Barnard fell ill with cholera on 4 July 1857, before arrival of the reinforcements which might have allowed him to silence his critics, and died the following day. Fearing an enemy attack, his last words in delirium were allegedly 'strengthen the right'. In spite of the damning strictures of his detractors, he had laid the foundation fot the eventual relief of Delhi and, by his swift advance and initial military successes, had gone far towards restoring British prestige in the area. Barnard was buried on 6 July 1857 in the Rajpur cemetery of the cantonment outside Delhi, his wooden coffin accompanied by an escort of Lancers.

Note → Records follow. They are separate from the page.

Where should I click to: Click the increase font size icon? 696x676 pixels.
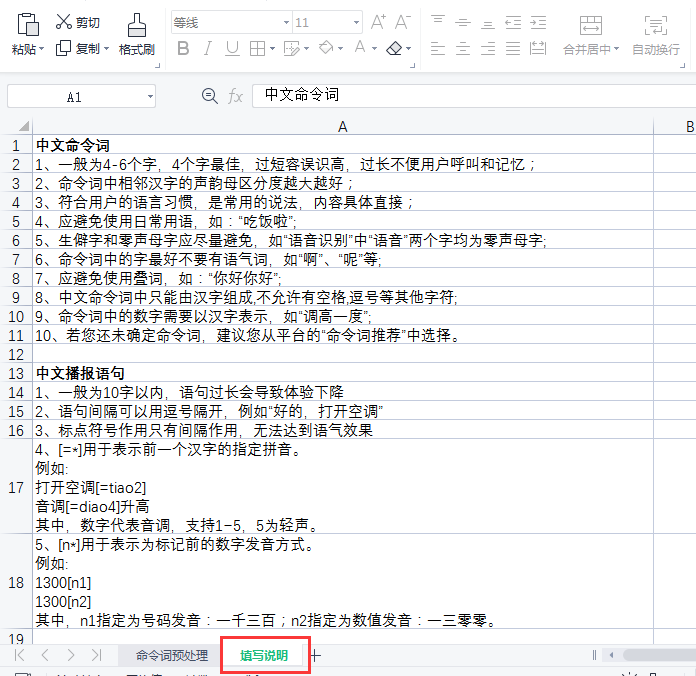(378, 21)
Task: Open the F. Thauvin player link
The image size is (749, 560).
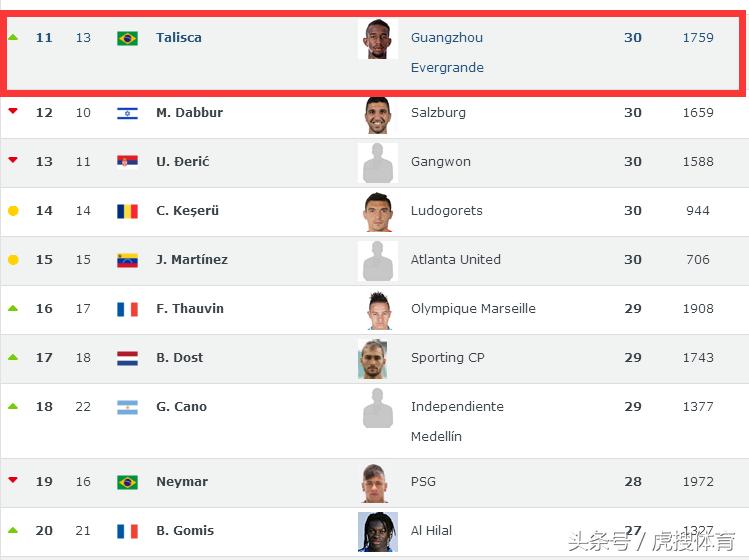Action: tap(190, 309)

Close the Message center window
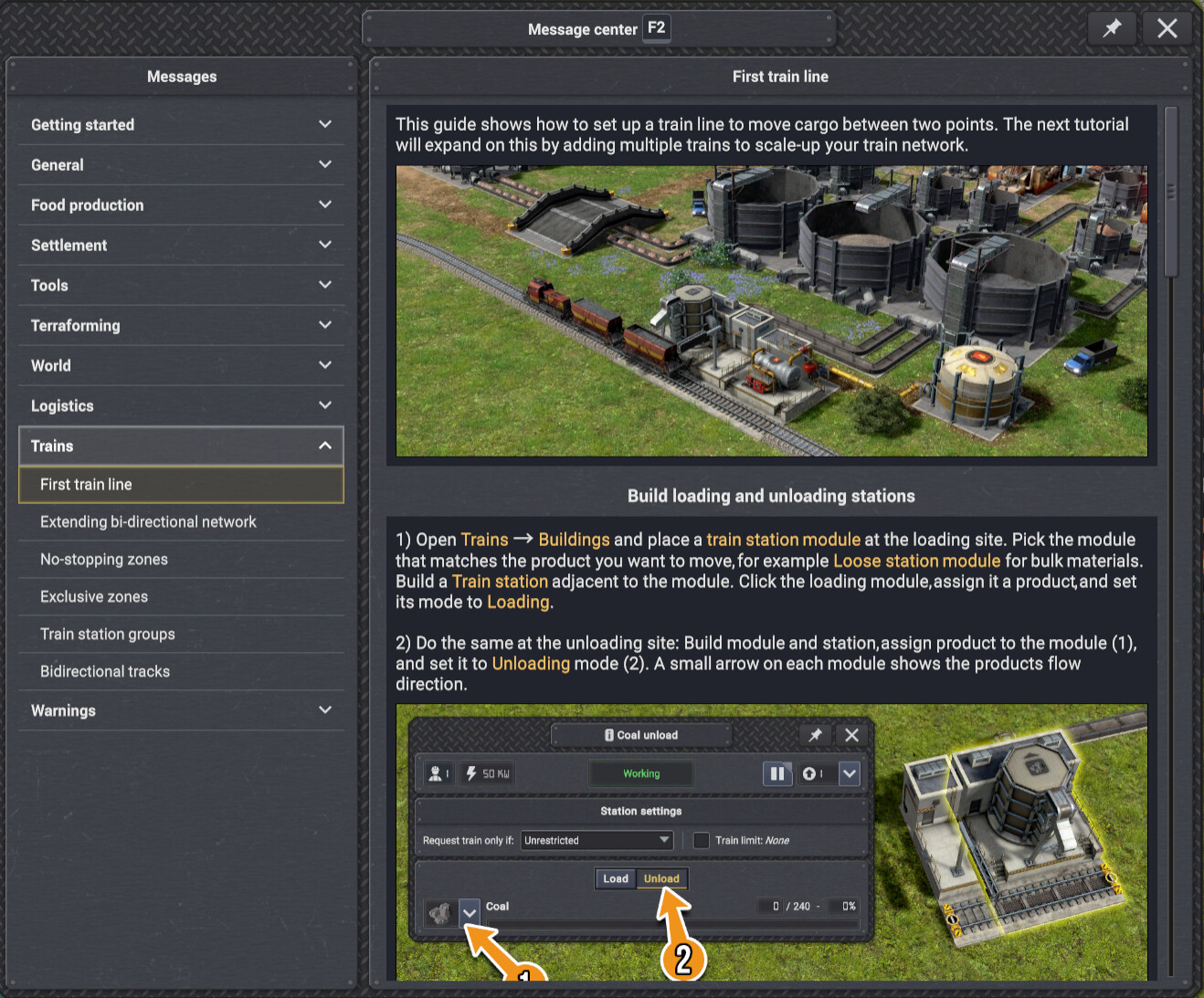[1167, 28]
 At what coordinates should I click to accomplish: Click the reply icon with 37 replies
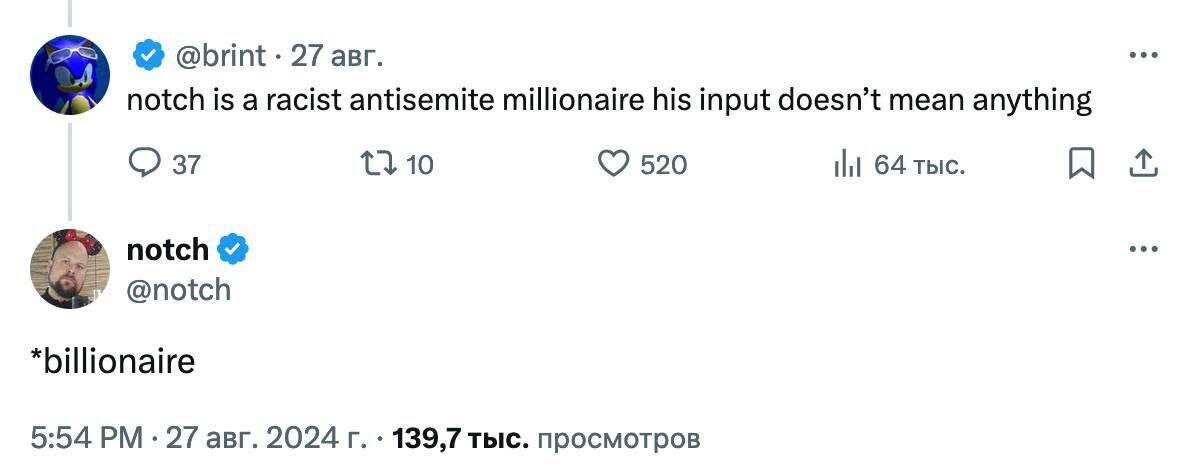(146, 163)
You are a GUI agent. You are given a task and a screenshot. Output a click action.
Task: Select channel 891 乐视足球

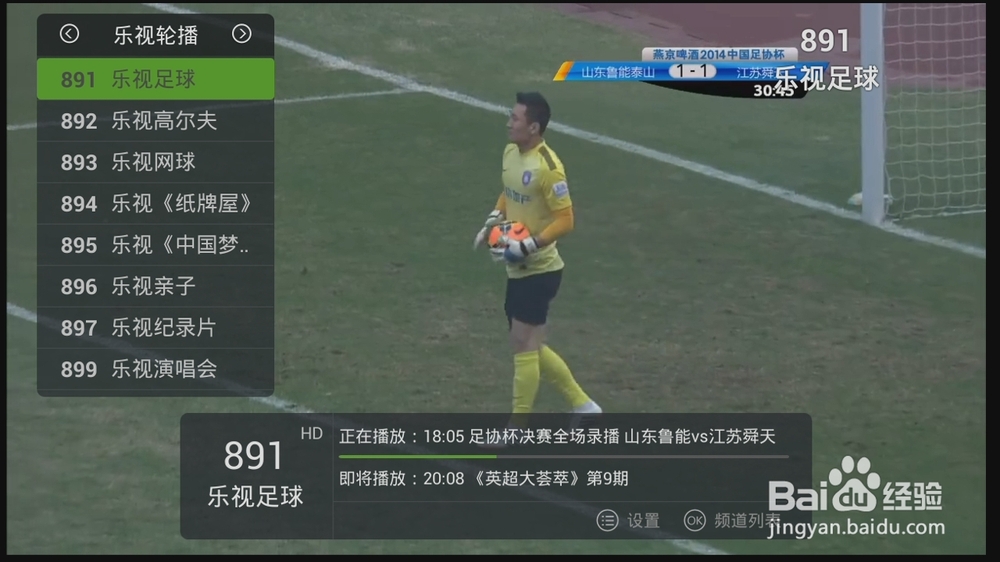coord(156,79)
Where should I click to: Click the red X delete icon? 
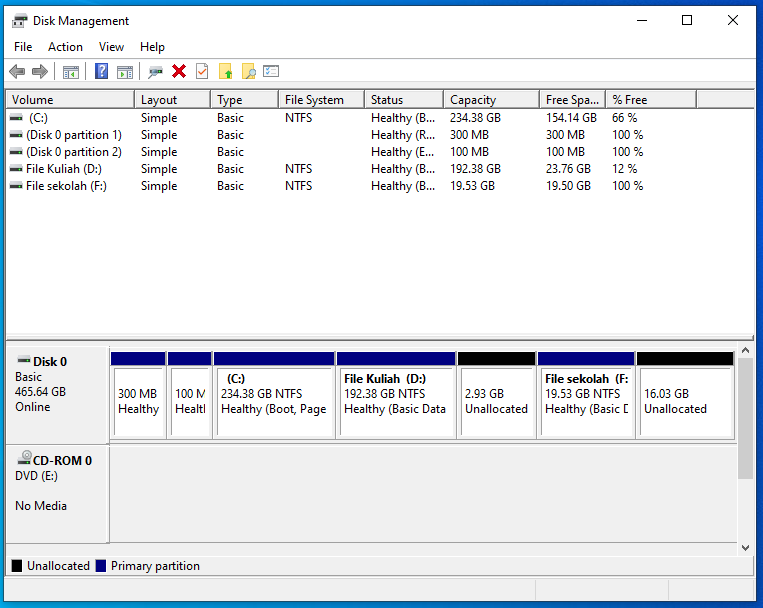pyautogui.click(x=179, y=72)
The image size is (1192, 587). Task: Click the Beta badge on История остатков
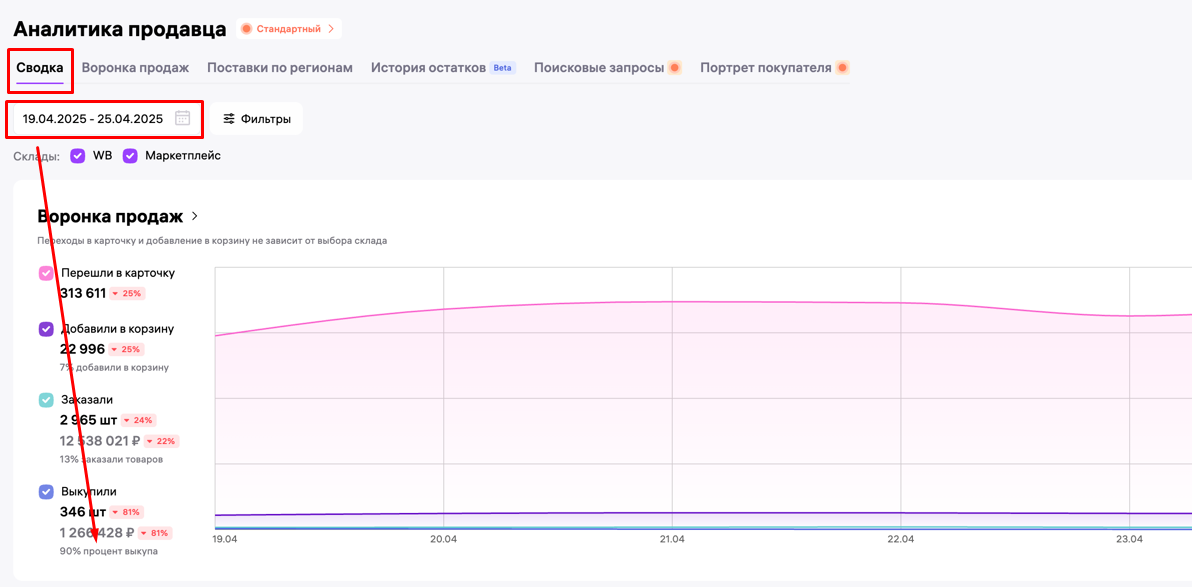[502, 68]
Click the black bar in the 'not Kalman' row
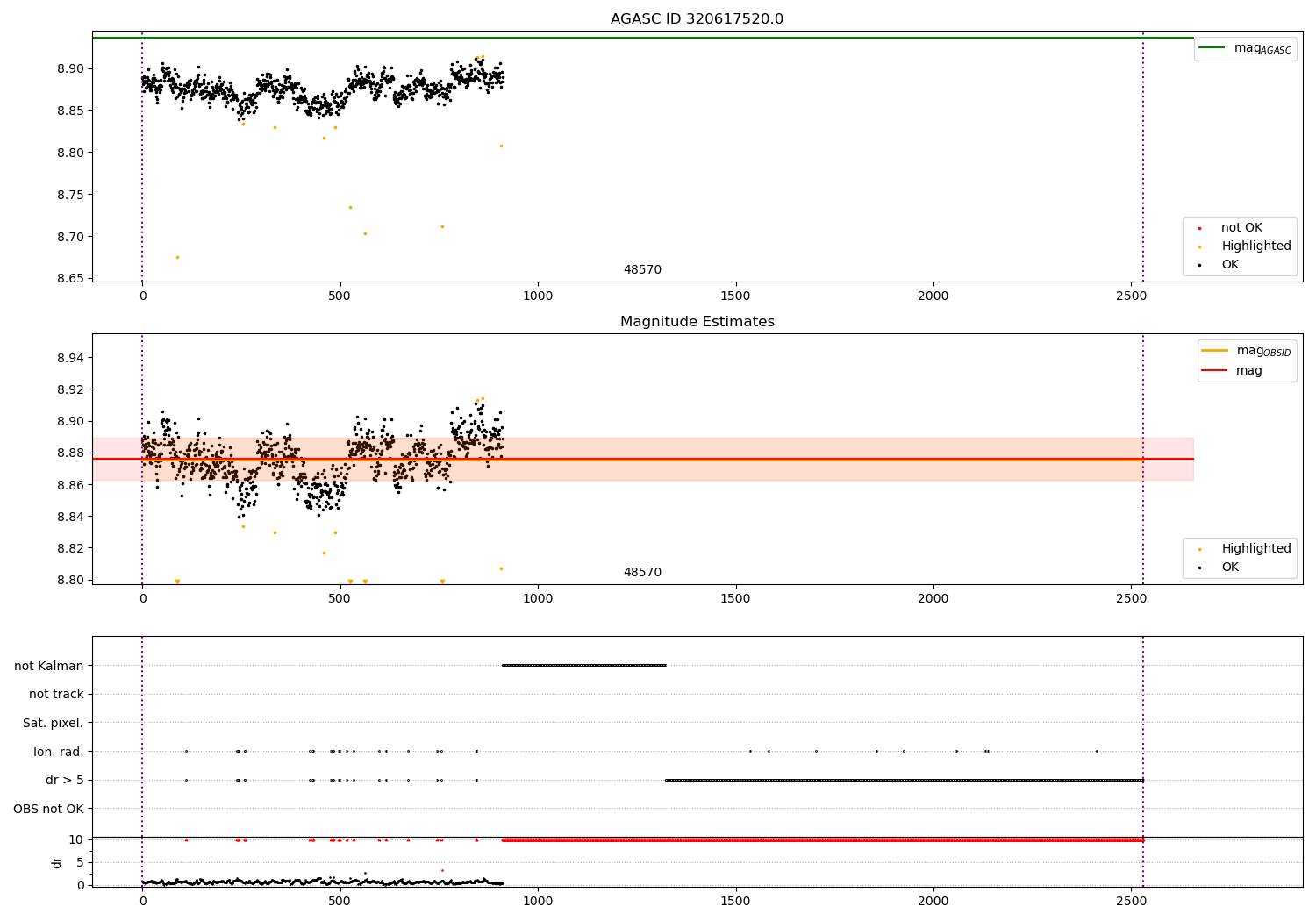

Barnard's name appears, alongside nine others on the memorial that stands outside Westminster Abbey to the former pupils of Westminster School who fought in the Crimean War. The section referring to Barnard reads:-
General Sir Henry William Barnard, Commander in Chief 1857
General Barnard was buried at Rajpur Cemetery, Delhi. The inscription on his grave reads:-
Beneath this cross are buried the mortal remains of
Major General Sir Henry Barnard K.C.B.
who died the VIIth July MDCCCLVII
when in chief command of the troops
besieging Delhi
This monument is erected to his memory
by brother officers who served with him before

[From information supplied by the descendants of General Barnard]
Some additional information concerning the plaque in the Garrison Church has been sent in by Fabian Robertson, the great great grandson of Sir Henry Barnard. This consisted of two letters written by Archdeacon Henry Press Wright and addressed to General Barnard's son Colonel WM Barnard on 24th May and 2nd June 1871. In them Wright suggests that the Colonel might be interested in sponsoring a plaque at the church in memory of his father. He quotes a fee of 15, which if typical, represents a total amount raised of 570, a not inconsiderable sum. This is the only evidence we have of the sponsorship process adopted by Wright.